■ Extracted material:
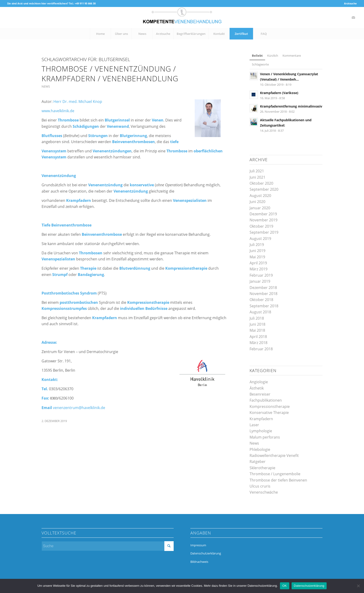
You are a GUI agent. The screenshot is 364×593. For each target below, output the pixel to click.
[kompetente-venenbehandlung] (182, 17)
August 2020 (260, 196)
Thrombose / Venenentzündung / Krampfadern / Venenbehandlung (110, 73)
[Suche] (108, 546)
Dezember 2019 (263, 214)
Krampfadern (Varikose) (279, 93)
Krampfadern (261, 419)
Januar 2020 (260, 208)
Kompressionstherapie (270, 406)
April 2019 (258, 263)
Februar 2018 (261, 349)
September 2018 (264, 306)
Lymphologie (261, 431)
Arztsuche (350, 3)
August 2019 (260, 238)
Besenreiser (260, 394)
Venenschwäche (264, 492)
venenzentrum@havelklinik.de (79, 408)
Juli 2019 (257, 244)
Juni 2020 (257, 202)
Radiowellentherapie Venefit (274, 455)
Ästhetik (257, 388)
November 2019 (263, 220)
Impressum (198, 545)
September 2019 (264, 232)
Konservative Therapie (269, 412)
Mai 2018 (257, 330)
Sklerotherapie (262, 468)
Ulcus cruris (260, 486)
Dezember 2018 (263, 287)
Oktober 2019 (261, 226)
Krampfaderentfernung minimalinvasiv (291, 106)
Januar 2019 (260, 281)
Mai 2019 (257, 257)
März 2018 (259, 343)
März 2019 (259, 269)
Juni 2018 (257, 324)
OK (285, 586)
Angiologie (259, 382)
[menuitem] (349, 3)
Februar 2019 (261, 275)
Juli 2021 (257, 171)
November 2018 (263, 294)
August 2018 (260, 312)
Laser (254, 425)
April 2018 (258, 336)
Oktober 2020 (261, 183)
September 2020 (264, 189)
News (46, 86)
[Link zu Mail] (353, 17)
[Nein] (358, 586)
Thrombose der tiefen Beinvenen (278, 480)
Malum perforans (265, 437)
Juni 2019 (257, 250)
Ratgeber (258, 461)
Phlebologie (260, 449)
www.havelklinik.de (58, 111)
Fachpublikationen (266, 400)
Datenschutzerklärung (206, 553)
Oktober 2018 (261, 300)
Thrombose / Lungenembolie (275, 474)
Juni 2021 (257, 177)
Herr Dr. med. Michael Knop (78, 101)
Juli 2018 (257, 318)
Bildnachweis (199, 561)
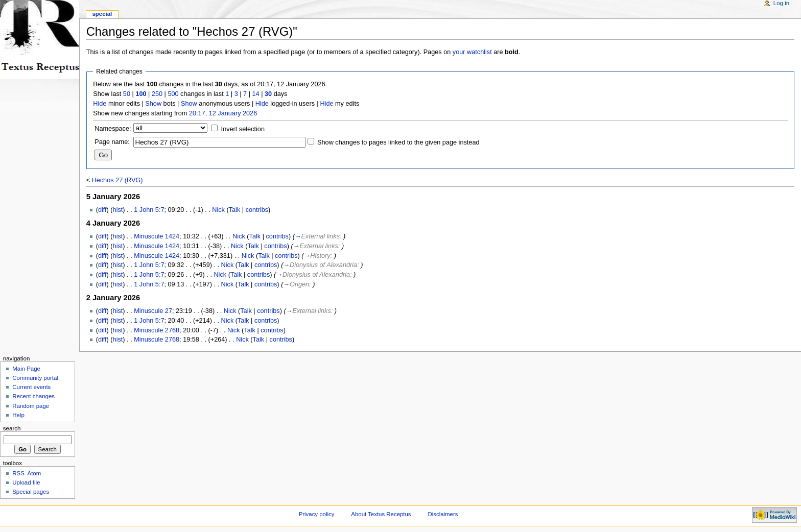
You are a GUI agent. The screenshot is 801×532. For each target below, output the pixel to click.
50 (127, 94)
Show (153, 104)
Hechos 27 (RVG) (117, 180)
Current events (31, 387)
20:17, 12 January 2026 (223, 113)
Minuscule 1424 (156, 236)
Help (18, 415)
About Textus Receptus (381, 514)
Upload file (26, 482)
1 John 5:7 (149, 210)
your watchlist (472, 52)
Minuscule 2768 (156, 330)
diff (102, 210)
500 (173, 94)
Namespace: (112, 129)
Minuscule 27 (153, 311)
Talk (234, 210)
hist (118, 210)
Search (12, 428)
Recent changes (33, 396)
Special (102, 14)
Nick (218, 210)
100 (140, 94)
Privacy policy (317, 514)
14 (256, 94)
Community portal (35, 378)
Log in (781, 3)
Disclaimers (442, 514)
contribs (257, 210)
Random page (31, 406)
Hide (100, 104)
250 (157, 94)
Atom (34, 473)
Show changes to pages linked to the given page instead (398, 142)
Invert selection (243, 129)
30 (268, 94)
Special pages (31, 492)
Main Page (26, 369)
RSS (18, 473)
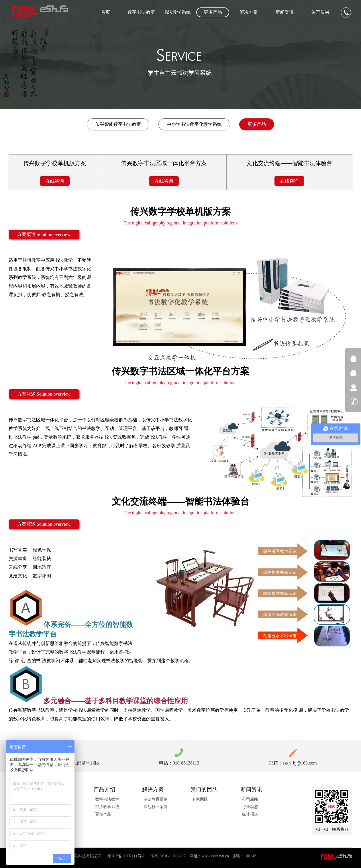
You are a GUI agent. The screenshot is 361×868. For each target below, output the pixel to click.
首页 (105, 12)
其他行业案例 (156, 807)
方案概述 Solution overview (44, 234)
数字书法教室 (141, 12)
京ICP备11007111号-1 (126, 856)
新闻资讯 (285, 12)
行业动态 (250, 807)
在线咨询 (55, 181)
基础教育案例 (156, 799)
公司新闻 (250, 799)
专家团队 (200, 799)
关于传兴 (320, 12)
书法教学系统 (177, 12)
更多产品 (213, 12)
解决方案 (249, 12)
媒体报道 (250, 814)
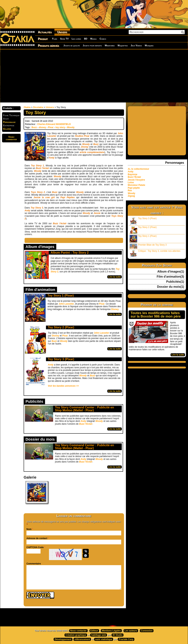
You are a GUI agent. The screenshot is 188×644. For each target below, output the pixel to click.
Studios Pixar (82, 136)
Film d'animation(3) (170, 277)
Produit (43, 39)
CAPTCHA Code (35, 547)
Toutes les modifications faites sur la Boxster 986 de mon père (156, 315)
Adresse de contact (37, 538)
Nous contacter (78, 631)
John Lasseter (66, 304)
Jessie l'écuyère (136, 180)
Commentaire (34, 564)
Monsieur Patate (136, 185)
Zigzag (131, 196)
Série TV (64, 39)
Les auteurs (131, 631)
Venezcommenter (11, 138)
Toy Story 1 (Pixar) (61, 296)
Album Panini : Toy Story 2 (70, 252)
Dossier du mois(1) (170, 287)
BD (86, 39)
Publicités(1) (175, 282)
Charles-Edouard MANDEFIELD (54, 124)
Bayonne (132, 174)
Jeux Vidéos (136, 46)
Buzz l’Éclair (134, 177)
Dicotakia (38, 107)
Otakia (27, 107)
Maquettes (123, 46)
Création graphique (76, 635)
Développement (63, 639)
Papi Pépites (67, 197)
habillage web (98, 635)
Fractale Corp (126, 639)
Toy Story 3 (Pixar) (61, 359)
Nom (29, 529)
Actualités (45, 32)
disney (42, 127)
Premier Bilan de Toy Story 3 (148, 246)
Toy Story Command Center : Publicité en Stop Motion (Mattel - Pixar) (84, 409)
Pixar (51, 127)
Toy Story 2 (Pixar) (61, 327)
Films (55, 39)
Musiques (149, 46)
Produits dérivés (48, 46)
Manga (93, 39)
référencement (82, 639)
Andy (52, 158)
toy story (60, 127)
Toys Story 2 (38, 192)
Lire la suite (114, 277)
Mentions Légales (111, 631)
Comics (103, 39)
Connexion (147, 631)
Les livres (76, 39)
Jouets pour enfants (92, 46)
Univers (62, 32)
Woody (71, 127)
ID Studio (117, 635)
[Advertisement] (87, 76)
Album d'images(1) (171, 272)
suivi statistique (104, 639)
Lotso (131, 182)
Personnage (9, 122)
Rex (130, 190)
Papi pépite (134, 188)
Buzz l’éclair (60, 224)
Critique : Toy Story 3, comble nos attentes (155, 254)
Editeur (94, 631)
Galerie (7, 129)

■ Short problem:
Copy out every item above, substituting "interface agent" for each occurrence of "GUI agent" and keeping everything else the same. Leave the pictures out.

■ Exercise answer:
You are a interface agent. The screenshot is 364×593. For each target below, output the pixel to click.
[kompetente-venenbehandlung] (182, 17)
August 2020 (260, 196)
Thrombose / Venenentzündung / Krampfadern / Venenbehandlung (110, 73)
[Suche] (108, 546)
Dezember 2019 (263, 214)
Krampfadern (Varikose) (279, 93)
Krampfadern (261, 419)
Januar 2020 (260, 208)
Kompressionstherapie (270, 406)
April 2019 (258, 263)
Februar 2018 (261, 349)
September 2018 (264, 306)
Lymphologie (261, 431)
Arztsuche (350, 3)
August 2019 (260, 238)
Besenreiser (260, 394)
Venenschwäche (264, 492)
venenzentrum@havelklinik.de (79, 408)
Juli 2019 (257, 244)
Juni 2020 (257, 202)
Radiowellentherapie Venefit (274, 455)
Ästhetik (257, 388)
November 2019 (263, 220)
Impressum (198, 545)
September 2019 (264, 232)
Konservative Therapie (269, 412)
Mai 2018 (257, 330)
Sklerotherapie (262, 468)
Ulcus cruris (260, 486)
Dezember 2018 (263, 287)
Oktober 2019 (261, 226)
Krampfaderentfernung minimalinvasiv (291, 106)
Januar 2019 (260, 281)
Mai 2019 (257, 257)
März 2018 (259, 343)
März 2019 (259, 269)
Juni 2018 (257, 324)
OK (285, 586)
Angiologie (259, 382)
[menuitem] (349, 3)
Februar 2019 (261, 275)
Juli 2021 (257, 171)
November 2018 (263, 294)
August 2018 (260, 312)
Laser (254, 425)
April 2018 (258, 336)
Oktober 2020 (261, 183)
September 2020 (264, 189)
News (46, 86)
[Link zu Mail] (353, 17)
[Nein] (358, 586)
Thrombose der tiefen Beinvenen (278, 480)
Malum perforans (265, 437)
Juni 2019 (257, 250)
Ratgeber (258, 461)
Phlebologie (260, 449)
www.havelklinik.de (58, 111)
Fachpublikationen (266, 400)
Datenschutzerklärung (206, 553)
Oktober 2018 (261, 300)
Thrombose / Lungenembolie (275, 474)
Juni 2021 (257, 177)
Herr Dr. med. Michael Knop (78, 101)
Juli 2018 (257, 318)
Bildnachweis (199, 561)
You are a interface agent. The screenshot is 801×532. For each target below, output the pixel to click.
50 (127, 94)
Show (153, 104)
Hechos 27 (RVG) (117, 180)
Current events (31, 387)
20:17, 12 January 2026 (223, 113)
Minuscule 1424 (156, 236)
Help (18, 415)
About Textus Receptus (381, 514)
Upload file (26, 482)
1 John 5:7 (149, 210)
your watchlist (472, 52)
Minuscule 2768 (156, 330)
diff (102, 210)
500 (173, 94)
Namespace: (112, 129)
Minuscule 27 (153, 311)
Talk (234, 210)
hist (118, 210)
Search (12, 428)
Recent changes (33, 396)
Special (102, 14)
Nick (218, 210)
100 (140, 94)
Privacy policy (317, 514)
14 (256, 94)
Community portal (35, 378)
Log in (781, 3)
Disclaimers (442, 514)
contribs (257, 210)
Random page (31, 406)
Hide (100, 104)
250 (157, 94)
Atom (34, 473)
Show changes to pages linked to the given page instead (398, 142)
Invert selection (243, 129)
30 (268, 94)
Special pages (31, 492)
Main Page (26, 369)
RSS (18, 473)
You are a interface agent. The screenshot is 361×868. For each target below, output the pixel to click.
首页 (105, 12)
其他行业案例 (156, 807)
方案概述 Solution overview (44, 234)
数字书法教室 (141, 12)
京ICP备11007111号-1 (126, 856)
新闻资讯 (285, 12)
行业动态 (250, 807)
在线咨询 (55, 181)
基础教育案例 (156, 799)
公司新闻 (250, 799)
专家团队 (200, 799)
关于传兴 (320, 12)
书法教学系统 (177, 12)
更多产品 (213, 12)
解决方案 (249, 12)
媒体报道 (250, 814)
You are a interface agent. The screenshot is 188×644. For each target below, output the pixel to click.
Studios Pixar (82, 136)
Film d'animation(3) (170, 277)
Produit (43, 39)
CAPTCHA Code (35, 547)
Toutes les modifications faites sur la Boxster 986 de mon père (156, 315)
Adresse de contact (37, 538)
Nous contacter (78, 631)
John Lasseter (66, 304)
Jessie l'écuyère (136, 180)
Commentaire (34, 564)
Monsieur Patate (136, 185)
Zigzag (131, 196)
Série TV (64, 39)
Les auteurs (131, 631)
Venezcommenter (11, 138)
Toy Story 1 (Pixar) (61, 296)
Album Panini : Toy Story 2 (70, 252)
Dossier du mois(1) (170, 287)
BD (86, 39)
Publicités(1) (175, 282)
Charles-Edouard MANDEFIELD (54, 124)
Bayonne (132, 174)
Jeux Vidéos (136, 46)
Buzz l’Éclair (134, 177)
Dicotakia (38, 107)
Otakia (27, 107)
Maquettes (123, 46)
Création graphique (76, 635)
Développement (63, 639)
Papi Pépites (67, 197)
habillage web (98, 635)
Fractale Corp (126, 639)
Toy Story 3 (Pixar) (61, 359)
Nom (29, 529)
Actualités (45, 32)
disney (42, 127)
Premier Bilan de Toy Story 3 (148, 246)
Toy Story Command Center : Publicité en Stop Motion (Mattel - Pixar) (84, 409)
Pixar (51, 127)
Toy Story 2 (Pixar) (61, 327)
Films (55, 39)
Musiques (149, 46)
Produits dérivés (48, 46)
Manga (93, 39)
référencement (82, 639)
Andy (52, 158)
toy story (60, 127)
Toys Story 2 (38, 192)
Lire la suite (114, 277)
Mentions Légales (111, 631)
Comics (103, 39)
Connexion (147, 631)
Les livres (76, 39)
Jouets pour enfants (92, 46)
Univers (62, 32)
Woody (71, 127)
ID Studio (117, 635)
[Advertisement] (87, 76)
Album d'images(1) (171, 272)
suivi statistique (104, 639)
Lotso (131, 182)
Personnage (9, 122)
Rex (130, 190)
Papi pépite (134, 188)
Buzz l’éclair (60, 224)
Critique : Toy Story 3, comble nos attentes (155, 254)
Editeur (94, 631)
Galerie (7, 129)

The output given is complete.